Вот если бы я мог угодить Штейну, всего лишь изуродовав себя иглой и чернилами. Он никогда не оказывал мне такой любезности.
Дождь все сильнее барабанит по стеклу, а я подхожу к двуспальной кровати и опускаюсь на золотистое пуховое одеяло, вполне стандартное для пентхаусовских люксов; оно так отличается от того, на котором тогда Космо наслаждался Карией.
У меня в голове мелькают образы того, как она лежала в моей самопальной лаборатории; в комнате, тайно сооруженной мною после Ночи обмана, которую мне было запрещено посещать.
Я с лихвой заплатил за тот момент своей тайной вылазки и слежки за Карией. Так было всякий раз, когда меня ловили за тем, что я пялюсь на нее и мечтаю, хотя не должен был этого делать.
Кровь у меня во рту, металлический привкус в горле, это был очередной день, когда я думал, что точно умру от кровоизлияния в мозг — так жестоко Штейн избил меня ногами.
Тогда это того стоило.
Осторожно, не выпуская из мыслей Карию, я откидываю капюшон. Мой затылок овевает прохладный воздух гостиничного номера. Это приятно — на мгновение почувствовать себя свободным. Чаще всего я в плену многочисленных слоев одежды.
Поначалу я дотронулся до нее голыми руками.
Но если бы Кария увидела, что на моих пальцах не хватает пары ногтей, которые больше не отрастут, то еще сильнее бы меня возненавидела.
Я вспоминаю, как посасывал ее розовый, тугой сосок, проводя по нему языком. Он казался мне таким упругим, совершенным и красивым, что, возможно, я перешел черту, но на самом деле это было не так страшно, как то, что творил с ней Космо в тот раз, когда она напилась и не сопротивлялась. Думаю, ей это нравится.
Может, это нравится всем. Я не знаю.
Под очередной раскат грома я снимаю практически приросшие к рукам черные кожаные перчатки с зеленой строчкой.
Я не смотрю на свои пальцы; на них шишки от плохо сросшихся костей. Мне еще повезло, что все они прекрасно функционируют; самое худшее — это омертвевшие ногтевые ложа. Как бы там ни было, мне по-прежнему не нравится лишний раз видеть напоминания о том, насколько резко я отличаюсь от других детей Райта.
Но когда за шторами вспыхивает проблеск бело-голубой молнии, я, так и не научившись отключать эту врожденную систему повышенной боевой готовности, рефлекторно вскидываю голову и вижу свое отражение в огромном зеркале. Оно висит в сверкающей золотой раме прямо напротив кровати.

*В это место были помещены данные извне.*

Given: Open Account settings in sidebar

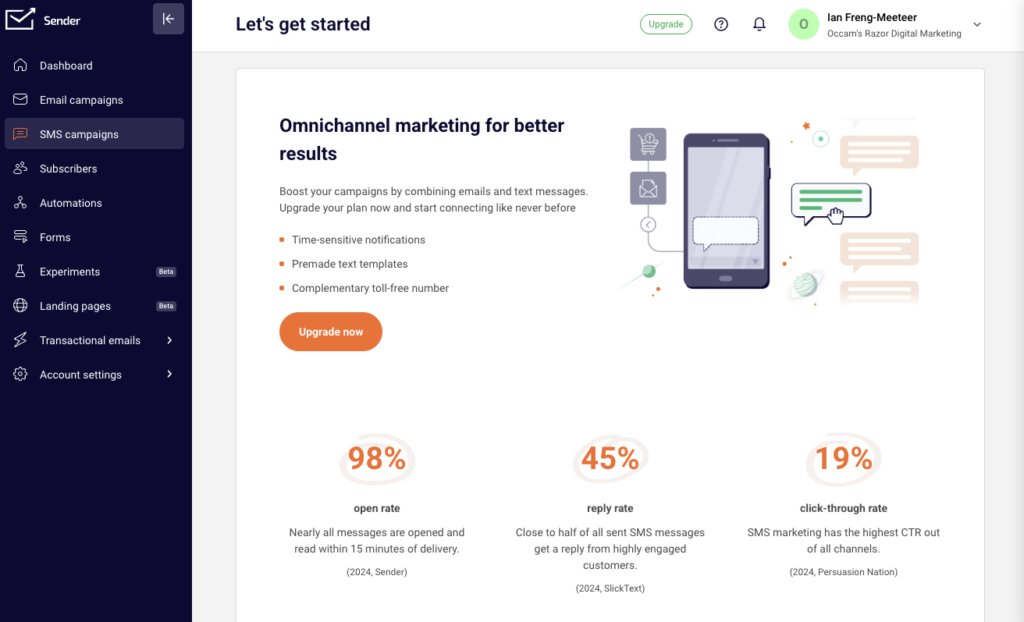Looking at the screenshot, I should 80,375.
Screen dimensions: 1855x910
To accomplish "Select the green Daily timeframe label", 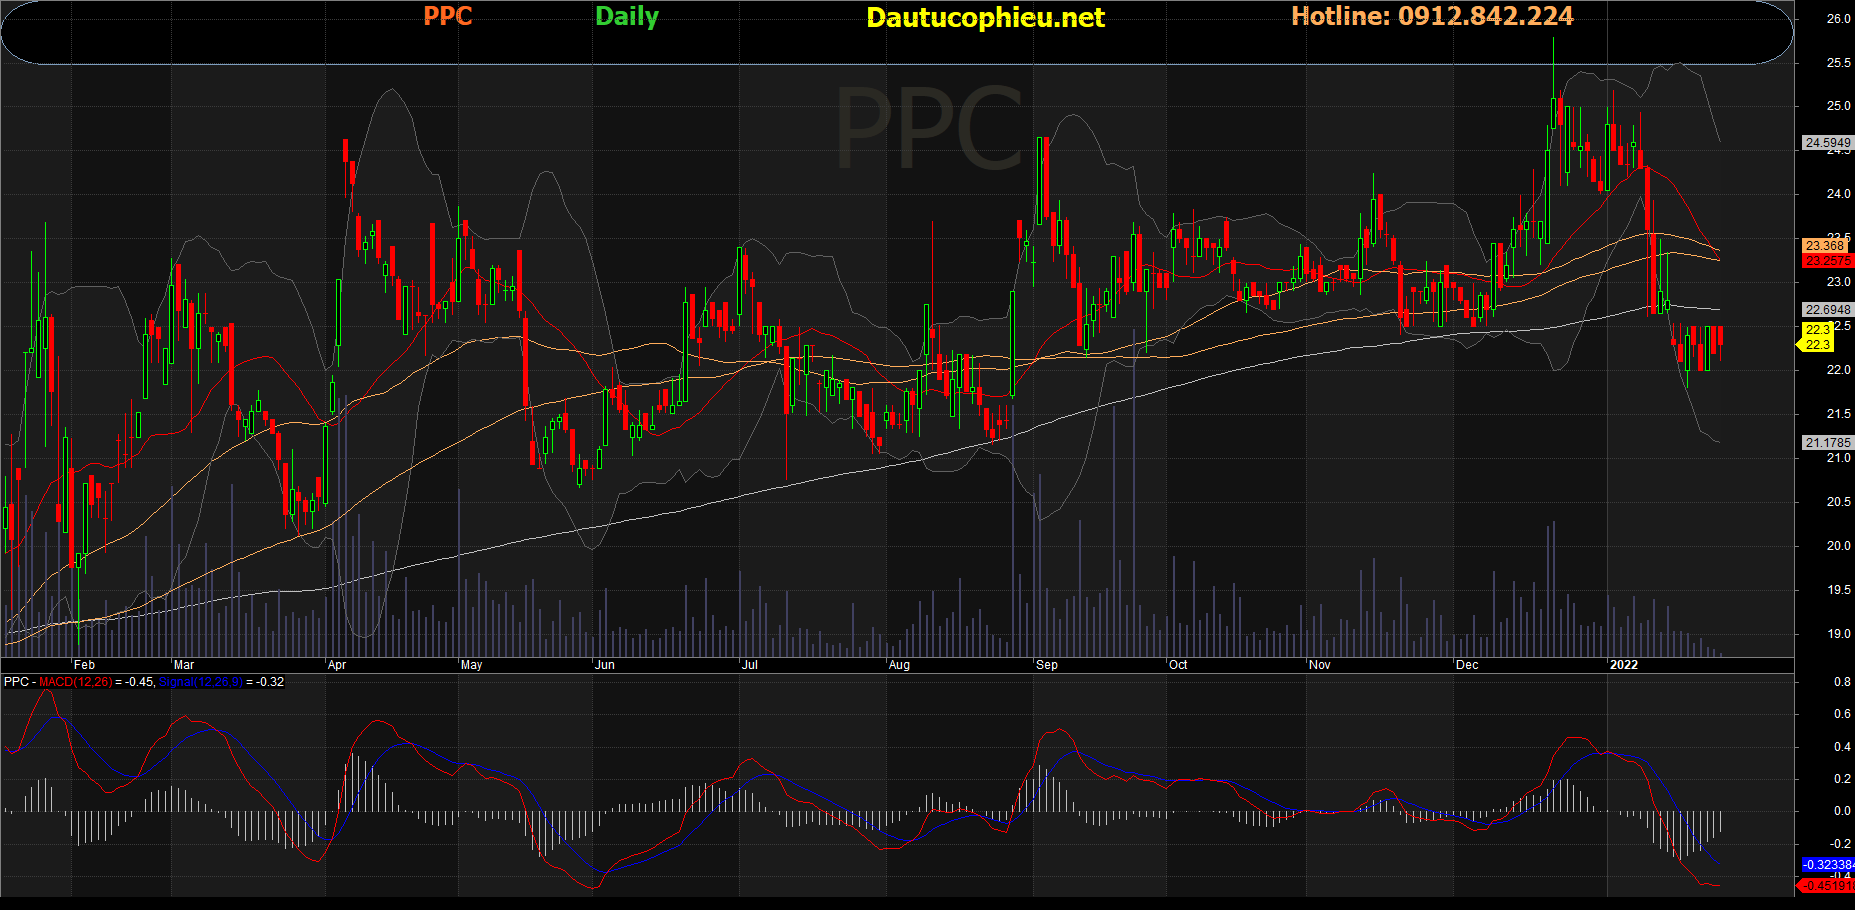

Это дурной знак, когда кровать так отражается в зеркале — я как-то прочел об этом в брошюре Райта. Но еще хуже, что мне сейчас пришлось случайно на себя взглянуть.
Мои волосы глубокого пепельно-коричневого оттенка подстрижены коротко и совершенно бессистемно — это еще один способ Штейна меня унизить. У меня такие же темные глаза, залегающие под ними тени и морщинки образуют синяки из-за плохого питания и дефицита солнечного света. По сей день Кария — это единственное солнце, которое я могу выносить.
Точеные скулы, щетина на подбородке (как только Штейн вернется, он позаботится о том, чтобы она исчезла) и прямой, заостренный нос. Это отвратительная пытка — видеть, как Штейн никогда не портил мне лицо, если не считать зубов. В других брошюрах, которые он хранил запертыми у себя в кабинете, всегда говорилось, как важно оставлять нетронутым то, что на виду.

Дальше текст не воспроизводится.